═══ Records provided ═══

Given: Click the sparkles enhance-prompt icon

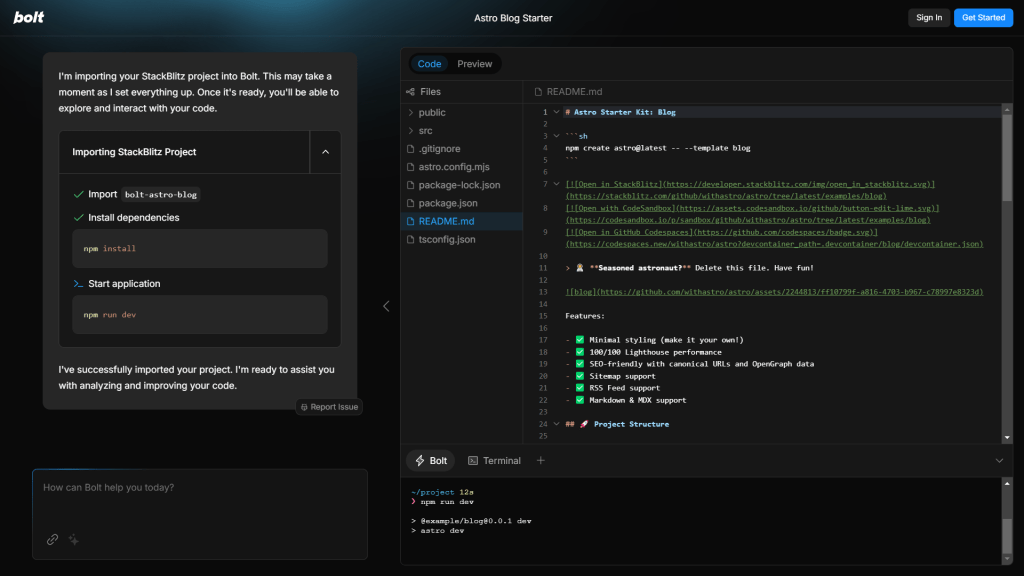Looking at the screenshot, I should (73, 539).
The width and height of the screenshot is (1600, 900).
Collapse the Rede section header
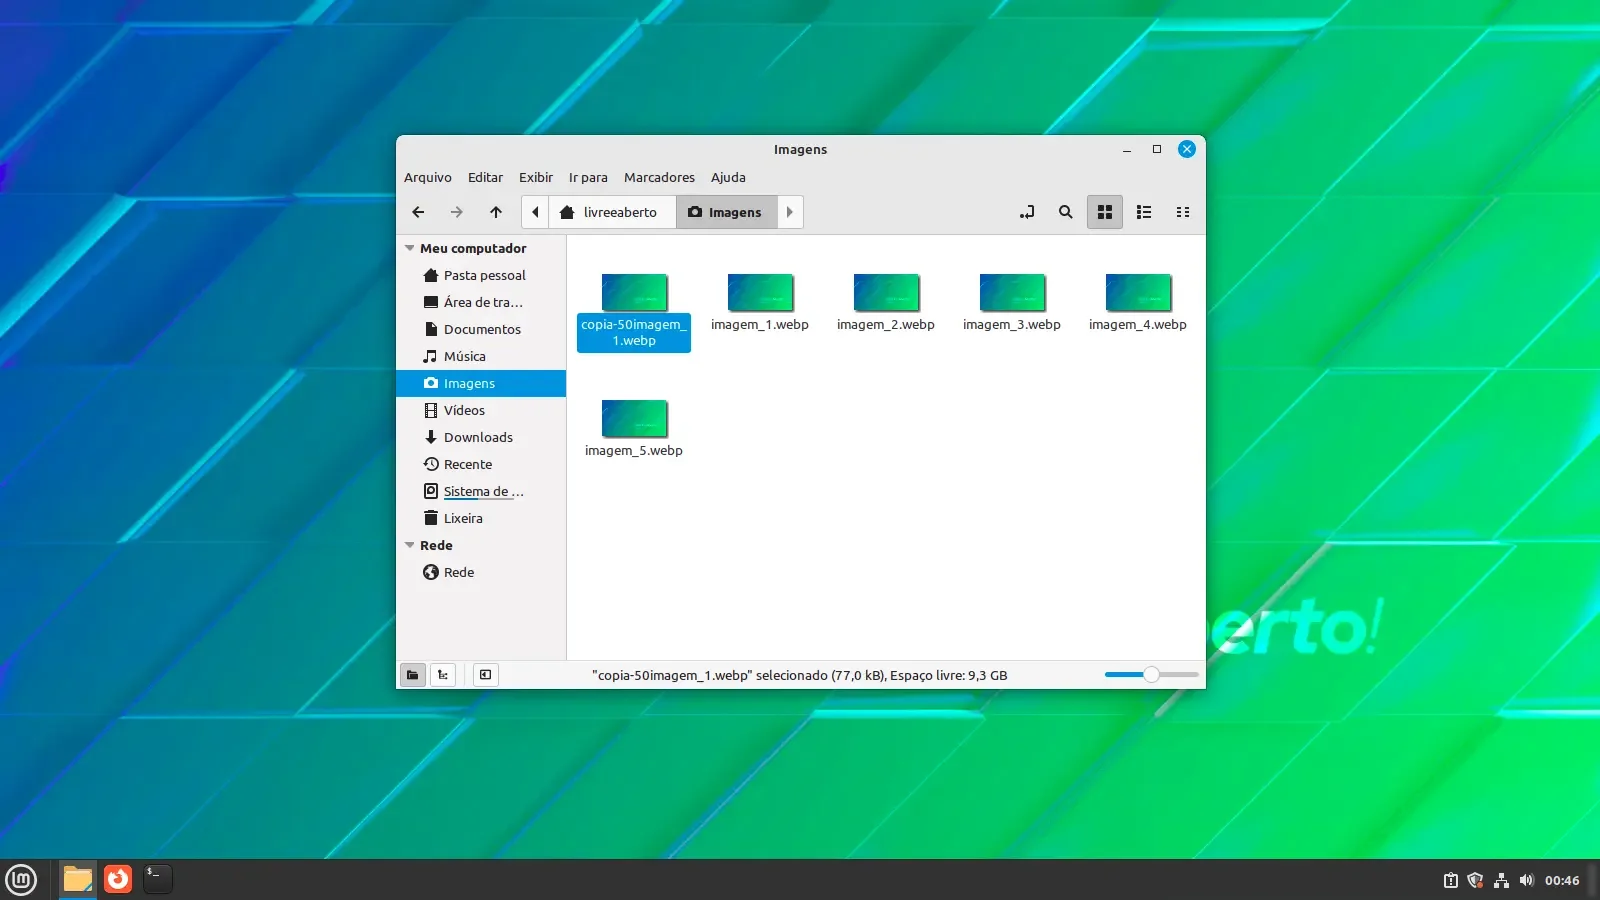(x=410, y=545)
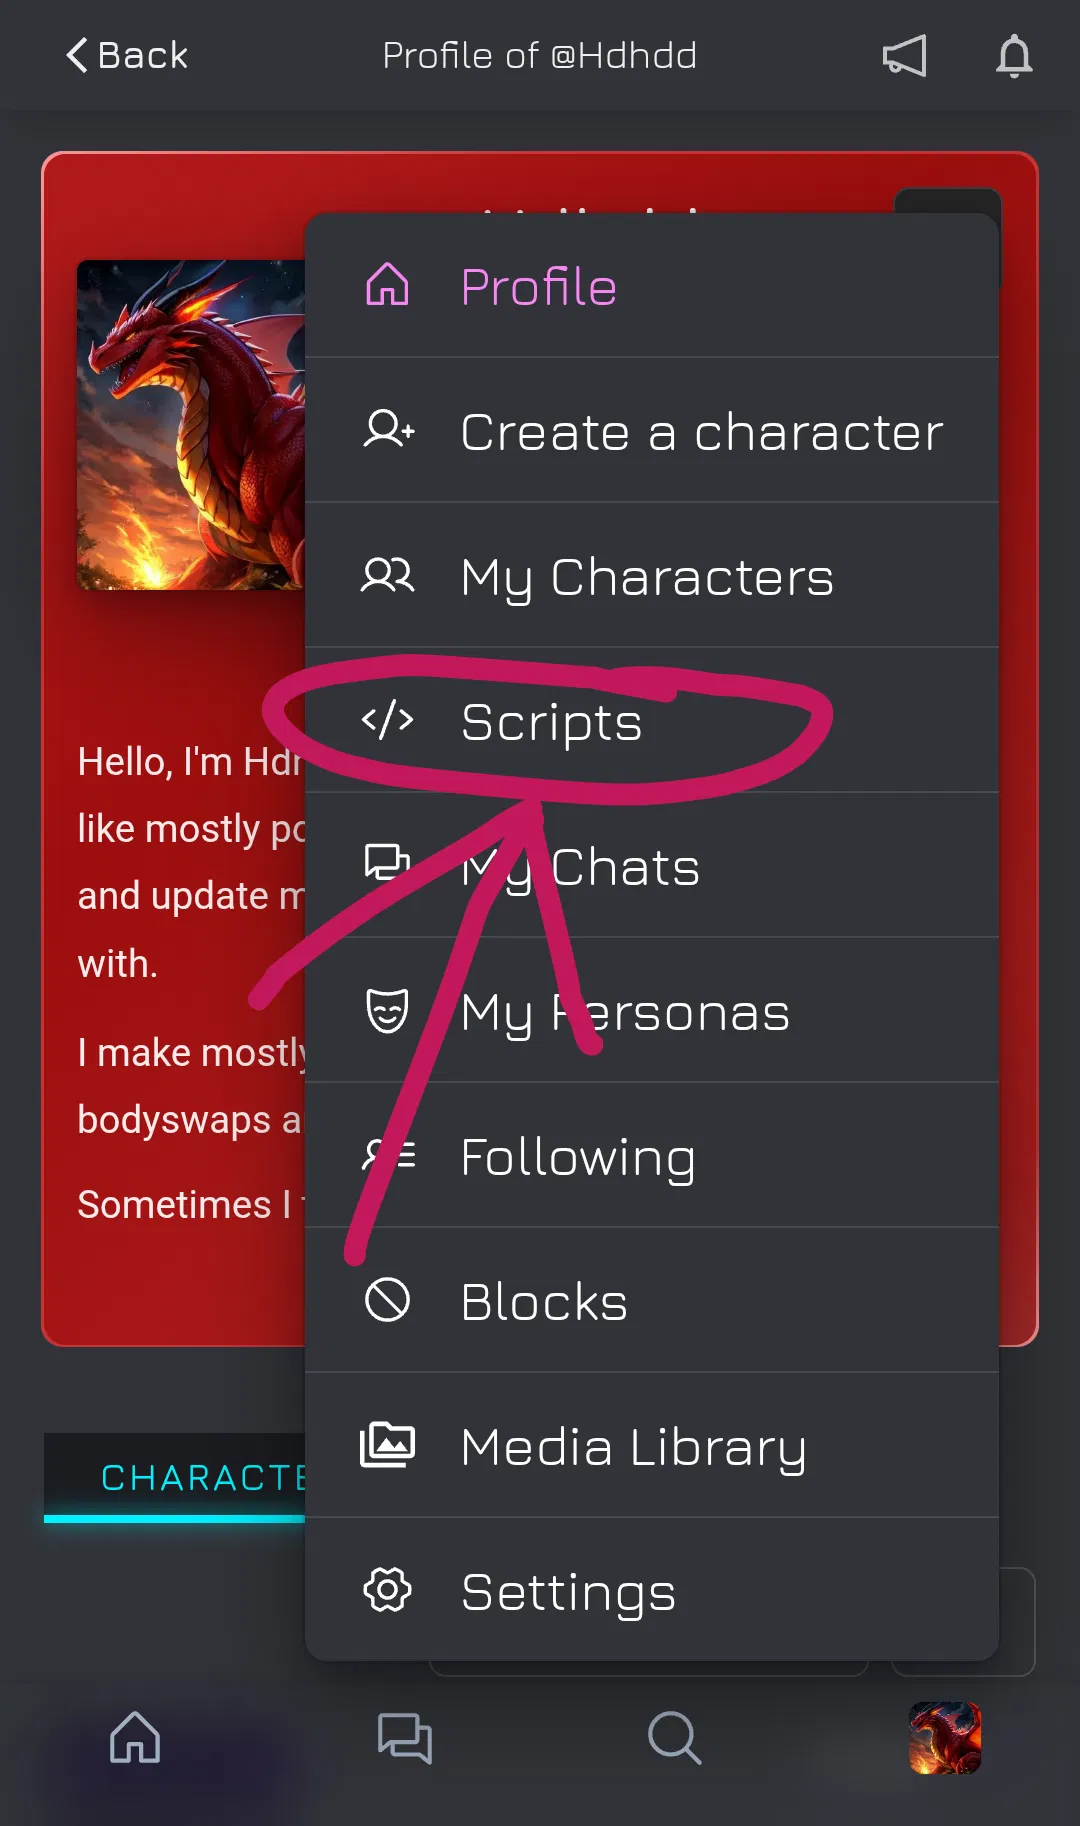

═══

◆ **Task objective**
Replace "section header" with "section title" in the entries above and reproduce them with nothing else changed, leaving out the pictures.

◆ **Written response**
Given: Click the sparkles enhance-prompt icon

Looking at the screenshot, I should (73, 539).
The width and height of the screenshot is (1600, 900).
Collapse the Rede section title
(x=410, y=545)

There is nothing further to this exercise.